- Problem statement
Write out the stretch of lines below that begins at the line with "Task: Open the chat support bubble" and ends at the line with "Open the Insert (插入) tab", including both, exactly as given and nothing more.

- Data excerpts
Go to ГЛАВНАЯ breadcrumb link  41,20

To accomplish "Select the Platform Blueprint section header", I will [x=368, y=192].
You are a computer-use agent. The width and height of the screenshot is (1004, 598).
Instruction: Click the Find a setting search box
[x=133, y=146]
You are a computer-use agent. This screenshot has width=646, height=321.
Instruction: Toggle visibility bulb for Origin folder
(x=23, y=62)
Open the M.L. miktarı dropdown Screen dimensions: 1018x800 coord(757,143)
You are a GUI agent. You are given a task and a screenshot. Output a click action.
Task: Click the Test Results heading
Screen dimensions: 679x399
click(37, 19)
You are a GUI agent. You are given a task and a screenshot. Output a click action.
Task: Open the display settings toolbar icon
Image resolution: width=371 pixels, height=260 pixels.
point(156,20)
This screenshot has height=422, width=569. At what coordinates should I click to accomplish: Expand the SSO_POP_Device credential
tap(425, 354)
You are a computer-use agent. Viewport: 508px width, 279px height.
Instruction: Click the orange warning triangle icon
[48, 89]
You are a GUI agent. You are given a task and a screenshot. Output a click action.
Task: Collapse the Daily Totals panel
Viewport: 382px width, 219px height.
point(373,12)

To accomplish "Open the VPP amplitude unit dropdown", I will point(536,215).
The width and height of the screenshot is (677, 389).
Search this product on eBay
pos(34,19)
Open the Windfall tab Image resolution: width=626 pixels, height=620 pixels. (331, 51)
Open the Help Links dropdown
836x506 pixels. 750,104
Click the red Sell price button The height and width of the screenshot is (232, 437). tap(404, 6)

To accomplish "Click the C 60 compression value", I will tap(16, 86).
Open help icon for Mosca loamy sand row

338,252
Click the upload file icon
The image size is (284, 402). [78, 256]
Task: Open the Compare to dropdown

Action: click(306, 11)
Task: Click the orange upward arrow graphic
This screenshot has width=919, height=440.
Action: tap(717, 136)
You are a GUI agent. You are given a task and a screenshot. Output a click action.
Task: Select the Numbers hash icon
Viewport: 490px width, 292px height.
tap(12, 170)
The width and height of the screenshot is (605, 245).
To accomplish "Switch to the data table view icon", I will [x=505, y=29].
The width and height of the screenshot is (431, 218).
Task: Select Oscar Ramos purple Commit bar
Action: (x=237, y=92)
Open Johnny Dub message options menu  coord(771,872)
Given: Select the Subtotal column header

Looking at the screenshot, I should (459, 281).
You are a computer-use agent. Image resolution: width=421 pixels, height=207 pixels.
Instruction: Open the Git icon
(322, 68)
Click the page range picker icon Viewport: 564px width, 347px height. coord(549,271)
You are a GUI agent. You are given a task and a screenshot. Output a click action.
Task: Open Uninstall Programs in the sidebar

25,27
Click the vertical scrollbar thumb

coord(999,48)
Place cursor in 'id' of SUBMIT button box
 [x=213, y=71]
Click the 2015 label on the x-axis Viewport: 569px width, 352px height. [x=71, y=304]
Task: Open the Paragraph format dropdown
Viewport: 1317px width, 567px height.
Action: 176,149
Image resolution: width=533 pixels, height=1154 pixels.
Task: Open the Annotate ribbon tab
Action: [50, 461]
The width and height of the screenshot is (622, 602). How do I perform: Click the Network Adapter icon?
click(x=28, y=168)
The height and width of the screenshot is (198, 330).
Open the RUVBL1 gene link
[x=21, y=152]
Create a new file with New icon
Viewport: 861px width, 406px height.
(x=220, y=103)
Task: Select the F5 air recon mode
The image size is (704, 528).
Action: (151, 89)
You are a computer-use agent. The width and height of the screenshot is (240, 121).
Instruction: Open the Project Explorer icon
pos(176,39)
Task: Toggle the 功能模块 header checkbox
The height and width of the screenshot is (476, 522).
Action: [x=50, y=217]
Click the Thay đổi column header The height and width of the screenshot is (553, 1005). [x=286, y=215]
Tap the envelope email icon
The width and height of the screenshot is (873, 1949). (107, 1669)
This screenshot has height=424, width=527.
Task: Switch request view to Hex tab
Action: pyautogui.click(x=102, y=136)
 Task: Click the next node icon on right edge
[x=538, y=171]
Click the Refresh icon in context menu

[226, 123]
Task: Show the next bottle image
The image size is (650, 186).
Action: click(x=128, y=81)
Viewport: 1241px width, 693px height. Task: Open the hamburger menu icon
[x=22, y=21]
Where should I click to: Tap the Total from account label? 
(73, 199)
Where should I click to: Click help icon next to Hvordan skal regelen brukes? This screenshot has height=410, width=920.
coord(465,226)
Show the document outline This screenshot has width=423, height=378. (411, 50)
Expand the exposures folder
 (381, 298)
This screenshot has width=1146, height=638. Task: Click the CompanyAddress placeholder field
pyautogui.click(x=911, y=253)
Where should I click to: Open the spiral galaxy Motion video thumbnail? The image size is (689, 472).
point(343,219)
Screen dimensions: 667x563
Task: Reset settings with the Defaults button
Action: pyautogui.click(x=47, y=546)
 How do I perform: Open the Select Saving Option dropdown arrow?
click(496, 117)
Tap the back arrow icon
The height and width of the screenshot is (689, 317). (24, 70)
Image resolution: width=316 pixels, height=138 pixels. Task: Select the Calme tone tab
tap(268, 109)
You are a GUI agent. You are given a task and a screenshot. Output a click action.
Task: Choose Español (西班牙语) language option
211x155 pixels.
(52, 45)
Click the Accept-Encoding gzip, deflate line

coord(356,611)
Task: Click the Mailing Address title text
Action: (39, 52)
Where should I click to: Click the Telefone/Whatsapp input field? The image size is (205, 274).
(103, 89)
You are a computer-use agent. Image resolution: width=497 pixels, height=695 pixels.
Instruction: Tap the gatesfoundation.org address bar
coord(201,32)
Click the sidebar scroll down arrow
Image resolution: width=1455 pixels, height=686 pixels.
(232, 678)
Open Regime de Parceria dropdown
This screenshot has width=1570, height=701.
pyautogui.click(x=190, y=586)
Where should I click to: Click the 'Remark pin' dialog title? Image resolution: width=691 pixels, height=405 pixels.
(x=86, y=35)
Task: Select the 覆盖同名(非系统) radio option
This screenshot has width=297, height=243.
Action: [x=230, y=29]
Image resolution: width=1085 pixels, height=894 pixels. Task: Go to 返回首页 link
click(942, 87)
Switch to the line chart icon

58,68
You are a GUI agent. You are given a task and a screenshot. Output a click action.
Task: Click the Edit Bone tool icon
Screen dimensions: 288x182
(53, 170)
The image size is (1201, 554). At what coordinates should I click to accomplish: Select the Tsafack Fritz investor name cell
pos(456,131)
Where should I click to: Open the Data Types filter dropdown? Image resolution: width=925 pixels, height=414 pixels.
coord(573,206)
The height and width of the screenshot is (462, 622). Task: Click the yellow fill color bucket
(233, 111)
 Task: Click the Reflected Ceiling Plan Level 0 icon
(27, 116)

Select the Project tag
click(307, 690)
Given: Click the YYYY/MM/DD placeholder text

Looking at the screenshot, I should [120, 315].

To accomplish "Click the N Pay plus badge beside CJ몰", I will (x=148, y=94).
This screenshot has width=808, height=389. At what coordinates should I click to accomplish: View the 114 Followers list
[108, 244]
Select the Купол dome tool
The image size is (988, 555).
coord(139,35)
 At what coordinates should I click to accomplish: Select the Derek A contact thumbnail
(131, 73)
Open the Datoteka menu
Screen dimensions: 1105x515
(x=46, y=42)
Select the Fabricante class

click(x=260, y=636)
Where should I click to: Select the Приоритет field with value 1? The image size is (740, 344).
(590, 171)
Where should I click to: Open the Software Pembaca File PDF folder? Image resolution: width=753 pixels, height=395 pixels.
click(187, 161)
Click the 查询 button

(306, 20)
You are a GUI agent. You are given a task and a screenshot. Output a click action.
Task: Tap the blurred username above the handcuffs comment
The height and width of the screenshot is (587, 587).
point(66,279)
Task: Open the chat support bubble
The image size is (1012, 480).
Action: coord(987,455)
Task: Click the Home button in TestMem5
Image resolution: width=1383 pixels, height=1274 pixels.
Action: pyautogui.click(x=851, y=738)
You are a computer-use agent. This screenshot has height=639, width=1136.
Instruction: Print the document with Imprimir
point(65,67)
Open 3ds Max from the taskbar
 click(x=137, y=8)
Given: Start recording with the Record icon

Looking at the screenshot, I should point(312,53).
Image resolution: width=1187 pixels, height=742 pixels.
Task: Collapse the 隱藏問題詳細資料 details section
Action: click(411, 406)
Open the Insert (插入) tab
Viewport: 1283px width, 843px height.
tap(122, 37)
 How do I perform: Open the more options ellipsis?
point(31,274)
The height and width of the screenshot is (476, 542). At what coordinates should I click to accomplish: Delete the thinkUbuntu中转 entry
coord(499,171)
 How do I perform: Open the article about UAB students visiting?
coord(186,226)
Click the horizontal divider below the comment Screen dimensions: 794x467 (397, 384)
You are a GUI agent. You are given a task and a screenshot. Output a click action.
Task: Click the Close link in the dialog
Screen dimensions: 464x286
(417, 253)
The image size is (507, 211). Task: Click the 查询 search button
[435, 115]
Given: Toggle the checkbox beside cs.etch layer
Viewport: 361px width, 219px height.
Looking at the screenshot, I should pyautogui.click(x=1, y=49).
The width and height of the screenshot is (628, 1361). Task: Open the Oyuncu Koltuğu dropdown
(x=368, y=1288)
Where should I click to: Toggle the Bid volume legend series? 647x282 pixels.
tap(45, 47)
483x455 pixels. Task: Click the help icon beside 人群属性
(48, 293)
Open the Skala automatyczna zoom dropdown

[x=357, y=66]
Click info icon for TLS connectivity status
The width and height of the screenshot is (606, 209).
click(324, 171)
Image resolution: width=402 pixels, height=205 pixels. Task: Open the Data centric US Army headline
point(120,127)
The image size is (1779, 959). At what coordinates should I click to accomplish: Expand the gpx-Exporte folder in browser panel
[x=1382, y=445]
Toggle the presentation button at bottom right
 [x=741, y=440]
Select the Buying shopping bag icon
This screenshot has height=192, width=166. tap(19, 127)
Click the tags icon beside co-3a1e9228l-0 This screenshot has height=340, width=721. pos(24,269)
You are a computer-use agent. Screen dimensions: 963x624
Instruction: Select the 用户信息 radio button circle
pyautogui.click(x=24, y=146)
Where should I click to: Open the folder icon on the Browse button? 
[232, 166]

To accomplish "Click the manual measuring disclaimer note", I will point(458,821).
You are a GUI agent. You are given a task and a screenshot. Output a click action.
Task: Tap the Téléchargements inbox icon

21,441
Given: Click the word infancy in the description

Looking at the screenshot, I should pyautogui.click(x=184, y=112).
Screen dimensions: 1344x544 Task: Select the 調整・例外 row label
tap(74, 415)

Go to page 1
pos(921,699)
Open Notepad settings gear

- Result for this task
Task: Open the chat support bubble
The image size is (1012, 480).
Action: coord(987,455)
Task: Click the Home button in TestMem5
Image resolution: width=1383 pixels, height=1274 pixels.
Action: pyautogui.click(x=851, y=738)
You are a computer-use agent. This screenshot has height=639, width=1136.
Instruction: Print the document with Imprimir
point(65,67)
Open 3ds Max from the taskbar
 click(x=137, y=8)
Given: Start recording with the Record icon

Looking at the screenshot, I should point(312,53).
Image resolution: width=1187 pixels, height=742 pixels.
Task: Collapse the 隱藏問題詳細資料 details section
Action: click(411, 406)
Open the Insert (插入) tab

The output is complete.